The Rev. Francis Skelly, a lifelong resident of the South Bronx and pastor of the mostly Latinx Immaculate Conception Church, seemed to speak for everyone in the crowd when he pointedly asked, “Where is the money?”  

Referring to the funds promised by de Blasio, Skelly declared, “We basically are calling him a liar!”

The next day, 100 tenants of NYCHA’s Fulton housing project in Manhattan gathered. Militant speakers denounced plans to sell 62,000 city-owned apartments to private realtors.

City officials call this RAD — Rental Assistance Development — and claim it would pay for many long-delayed repairs of NYCHA housing. But the working-class, mostly Black and Brown tenants see it as the beginning of privatization and the end of public housing.
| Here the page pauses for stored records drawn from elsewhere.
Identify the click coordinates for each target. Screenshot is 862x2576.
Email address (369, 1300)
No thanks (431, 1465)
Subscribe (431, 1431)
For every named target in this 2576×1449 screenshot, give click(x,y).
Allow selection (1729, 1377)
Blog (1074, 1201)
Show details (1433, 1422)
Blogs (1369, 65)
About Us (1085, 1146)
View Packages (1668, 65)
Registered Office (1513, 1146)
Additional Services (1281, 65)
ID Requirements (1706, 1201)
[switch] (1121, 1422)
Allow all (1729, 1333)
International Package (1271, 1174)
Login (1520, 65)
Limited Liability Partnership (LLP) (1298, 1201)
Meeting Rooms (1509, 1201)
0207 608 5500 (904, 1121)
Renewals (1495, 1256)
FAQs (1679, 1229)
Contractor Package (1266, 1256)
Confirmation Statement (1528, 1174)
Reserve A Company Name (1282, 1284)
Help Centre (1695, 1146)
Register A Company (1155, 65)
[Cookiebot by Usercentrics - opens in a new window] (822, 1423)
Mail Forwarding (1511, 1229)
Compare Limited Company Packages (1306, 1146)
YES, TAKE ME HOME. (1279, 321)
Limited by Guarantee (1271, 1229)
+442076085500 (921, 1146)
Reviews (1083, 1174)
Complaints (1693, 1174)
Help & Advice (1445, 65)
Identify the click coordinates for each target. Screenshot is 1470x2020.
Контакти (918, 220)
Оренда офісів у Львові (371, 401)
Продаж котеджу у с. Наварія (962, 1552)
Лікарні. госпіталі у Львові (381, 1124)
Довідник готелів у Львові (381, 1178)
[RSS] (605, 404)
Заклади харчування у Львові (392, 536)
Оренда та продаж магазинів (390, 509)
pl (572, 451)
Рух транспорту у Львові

Right next to the Fulton Houses, racist gentrification is rampant on Manhattan’s West Side for all to see. So Fulton tenants are demanding a voice in what is decided about their homes and tenants’ rights.

At the rally, some speakers proposed more taxes on big corporations to pay NYCHA costs.

Tenant representative Amelia Martinez insisted that ” We are not for sale!”

The Fulton tenants know how the working class has to struggle. They announced their next protest for May 4 outside their NYCHA office on West 18th Street.

It’s no secret that rental costs across the U.S. are out of control, and out of the reach of many workers. And New Yorkers already suffer some of the highest rents.

New York’s rent stabilization program, which sets a vital limit to how high rents can be raised and affects hundreds of thousands of tenants citywide, is due to expire on June 15.

Tenants groups are launching a citywide campaign to prevent the end of rent stabilization.

The struggle for housing justice continues!